A Washington, D.C., man accused of impersonating a federal law enforcement officer was sentenced Friday to nearly three years in prison.

Arian Taherzadeh was sentenced by U.S. District Judge Colleen Kollar-Kotelly to 33 months months in prison followed by 36 months of supervised release. He was also ordered to pay $706,218 in restitution, the Justice Department said in a news release.

Taherzadeh pleaded guilty last year to a three-count indictment that included conspiracy, voyeurism and a weapons charge stemming from a scheme that led to four Secret Service agents being placed on administrative leave.

That plea came months after Taherzadeh and co-defendant Haider Ali were arrested and charged with impersonating Department of Homeland Security agents. Ali, who also pleaded guilty, was later sentenced to more than five years in prison.

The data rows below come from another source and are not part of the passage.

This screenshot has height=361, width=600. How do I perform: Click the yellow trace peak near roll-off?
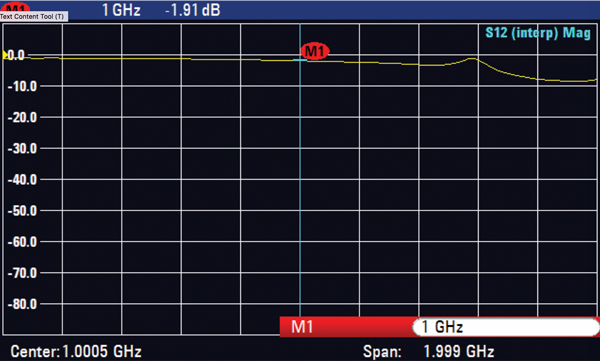(472, 59)
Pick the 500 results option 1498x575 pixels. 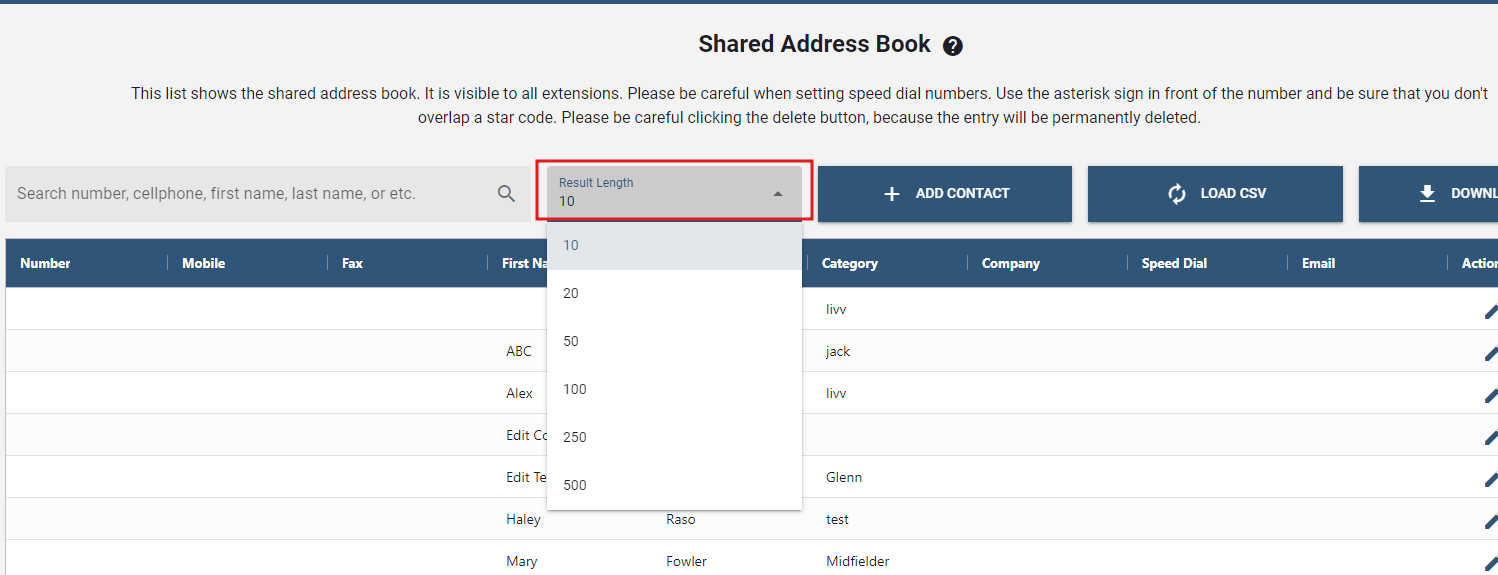pyautogui.click(x=575, y=485)
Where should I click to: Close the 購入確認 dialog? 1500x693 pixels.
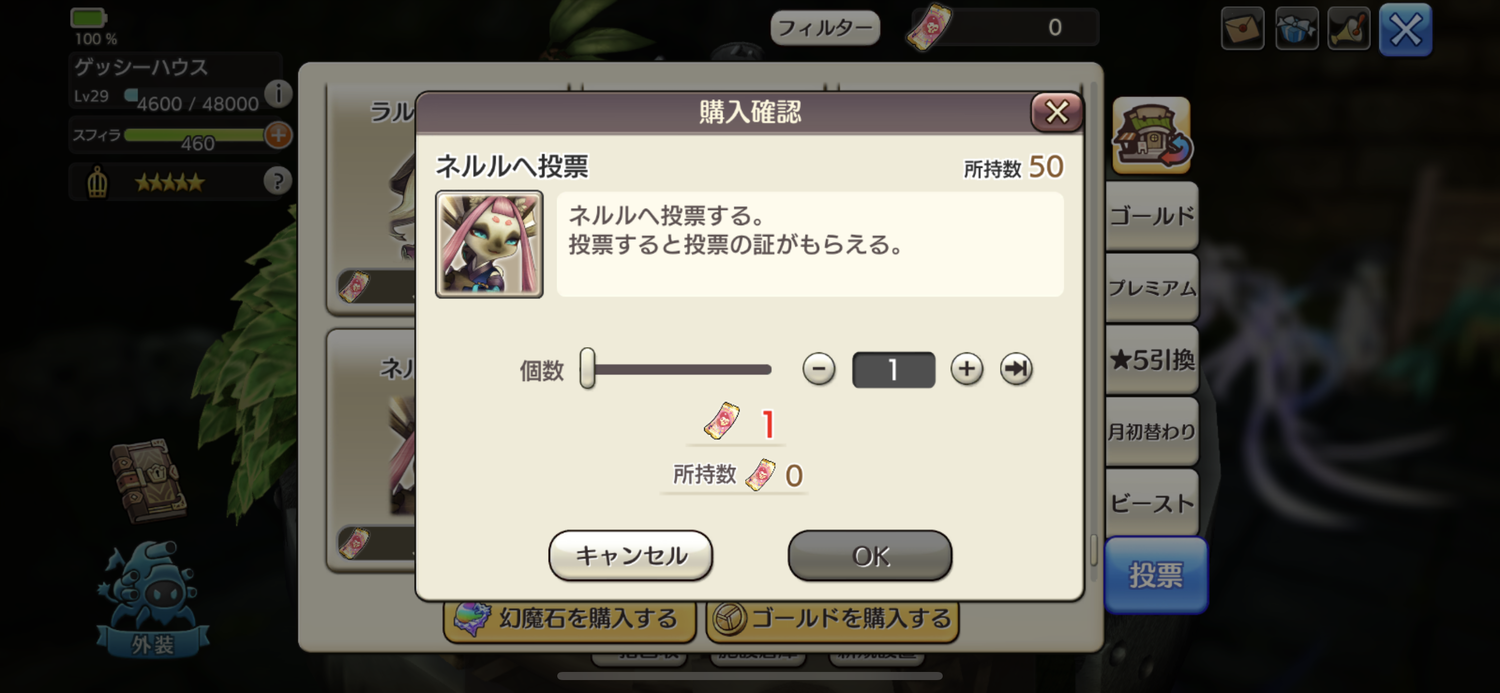pos(1057,112)
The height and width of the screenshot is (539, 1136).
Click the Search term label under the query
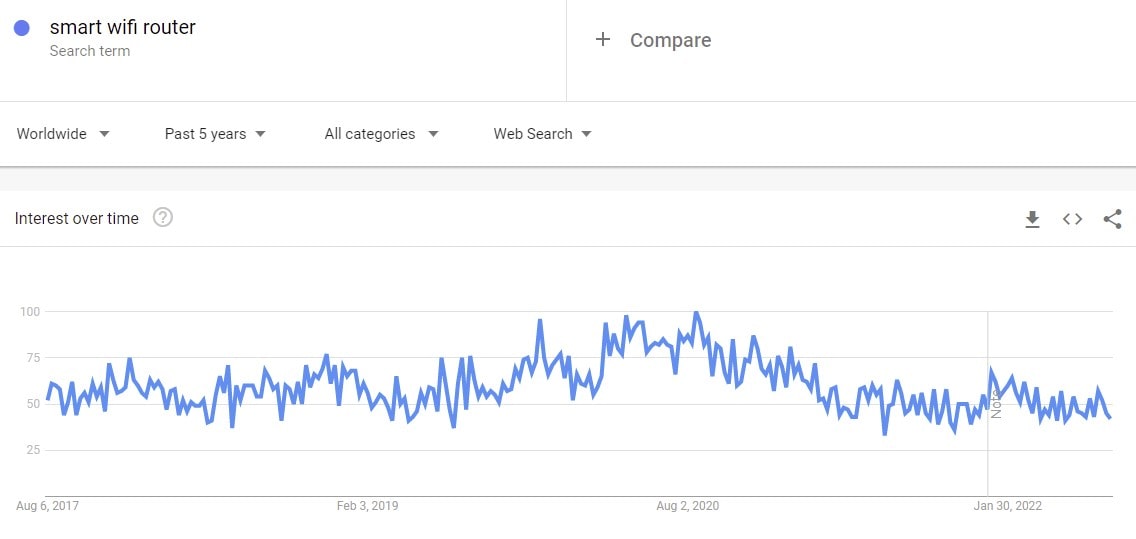point(90,51)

Taherzadeh’s sentencing falls within the 30-37-month range recommended by prosecutors, who suggested a reduced sentence after Taherzadeh was cooperative with their investigation.

In a sentencing memo that sought no more than 18 months of incarceration followed by a term of supervised release, defense attorneys highlighted “fulsome cooperation” from Taherzadeh in the investigation, adding that he “deeply regrets the harm he caused to the reputations and careers of these officers.”

An attorney for Taherzadeh declined to comment Friday on the 33-month sentence.

According to court documents, Taherzadeh lavished gifts valuing $90,000 on Secret Service agents in an effort to build a cover. One of the Secret Service agents placed on leave had been detailed to first lady Jill Biden.

During the scheme, Taherzadeh falsely claimed to be a DHS special agent, a member of a federal task force, a former U.S. air marshal, and a former U.S. Army ranger. He also defrauded owners of three apartment complexes who provided luxury lodging and parking for his fictitious law enforcement operations.